Electoral Registration and Administration Bill

The Government today published the Electoral Registration and Administration Bill, which, if passed, will tackle electoral fraud by speeding up the introduction of individual electoral registration and modernise the system of voter registration.

The new Bill also paves the way for online registration, which would make it more convenient for individuals to ensure they are registered to vote.

The Government today published the Electoral Registration and Administration Bill, which, if passed, will tackle electoral fraud by speeding up the introduction of individual electoral registration and modernise the system of voter registration. The Bill includes the Government's plans for individual electoral registration, which would end the practice of the head of a household being responsible for registering everyone in a property.

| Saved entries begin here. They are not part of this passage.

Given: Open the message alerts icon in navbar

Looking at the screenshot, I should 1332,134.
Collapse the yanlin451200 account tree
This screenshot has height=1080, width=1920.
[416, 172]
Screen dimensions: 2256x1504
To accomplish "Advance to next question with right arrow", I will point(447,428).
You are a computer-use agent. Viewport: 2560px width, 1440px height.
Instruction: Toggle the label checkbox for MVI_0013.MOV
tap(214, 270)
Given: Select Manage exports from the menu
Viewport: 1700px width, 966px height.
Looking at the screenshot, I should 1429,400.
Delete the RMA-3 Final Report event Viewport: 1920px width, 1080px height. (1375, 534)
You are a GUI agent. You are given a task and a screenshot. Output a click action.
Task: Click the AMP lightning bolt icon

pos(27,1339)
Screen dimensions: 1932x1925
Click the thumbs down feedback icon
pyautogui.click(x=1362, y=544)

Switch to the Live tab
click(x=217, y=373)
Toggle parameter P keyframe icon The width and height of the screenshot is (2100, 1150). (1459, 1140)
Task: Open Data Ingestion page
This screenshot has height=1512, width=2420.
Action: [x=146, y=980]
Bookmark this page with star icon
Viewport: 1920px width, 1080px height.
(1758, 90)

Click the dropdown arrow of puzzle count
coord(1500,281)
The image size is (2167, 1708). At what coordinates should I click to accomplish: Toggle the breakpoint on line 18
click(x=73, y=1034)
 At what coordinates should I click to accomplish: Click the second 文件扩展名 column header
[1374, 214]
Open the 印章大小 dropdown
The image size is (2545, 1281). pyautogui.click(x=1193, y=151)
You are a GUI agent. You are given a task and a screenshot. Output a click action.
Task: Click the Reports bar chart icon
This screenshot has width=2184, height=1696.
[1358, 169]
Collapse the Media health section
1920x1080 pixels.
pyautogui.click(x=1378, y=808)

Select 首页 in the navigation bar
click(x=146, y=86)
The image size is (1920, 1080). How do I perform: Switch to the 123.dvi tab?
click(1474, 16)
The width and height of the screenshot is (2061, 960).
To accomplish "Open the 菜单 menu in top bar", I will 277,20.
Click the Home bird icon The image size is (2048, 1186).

Currently, the head of a household registers everyone who lives at the same address. Under the system of individual registration, everyone would register separately, each providing their own unique identifiers, like National Insurance number and date of birth, so their information can be verified.

The new registration system is due to be in place by the end of 2015. During 2014, voters would be transferred to the new system of registration by matching data on the current electoral register with other public records, so around two thirds would not have to take any action in order to remain on the electoral register.

Under the data matching process, an elector's name and address would be compared against other public databases. If an individual's details match then they will not have to take any action to remain on the register. Where electors details cannot be confirmed, individuals will be personally invited to register under the new system. This will help ensure that we have an electoral register which is as accurate and complete as possible.

Over the past year, the Government's proposals have been subject to extensive consultation and pre-legislative scrutiny.

Under the current system, failure to respond to a household canvass or not provide information to an Electoral Registration Officer (ERO) is a criminal offence punishable by a 1000 GBP fine and which leaves you with a criminal record. The Government does not propose any extension of the existing offence. Instead, the Bill proposes a lesser civil offence, more like a parking fine, where an individual fails to make an application to register to vote. This will provide appropriate encouragement for people to do their civic duty and register to vote. However, it is not our intention to see large numbers of people fined, and so there will be safeguards in place to ensure that EROs are required to take specific steps to encourage an application and only those who refuse repeated invitations can be fined.

Mark Harper, Minister for Political and Constitutional Reform, said:

"We must do everything we can to minimise the risk of fraud and increase trust in our electoral system, while encouraging as many eligible voters as possible to get registered to vote."

"Alongside the measures for online registration and to improve the administration of elections, I am confident that the Electoral Registration and Administration Bill will create a fair, robust and efficient system, fit to face the challenges of the 21st century."

As well as preparation for individual electoral registration, there are also provisions in the Bill to increase voter participation, further improve the integrity of our electoral system and ensure that the process underpinning our elections is more robust. The electoral timetable for UK Parliamentary elections will be extended, benefiting postal voters, in particular those overseas and service personnel based abroad, by allowing them more time to receive and return their postal vote.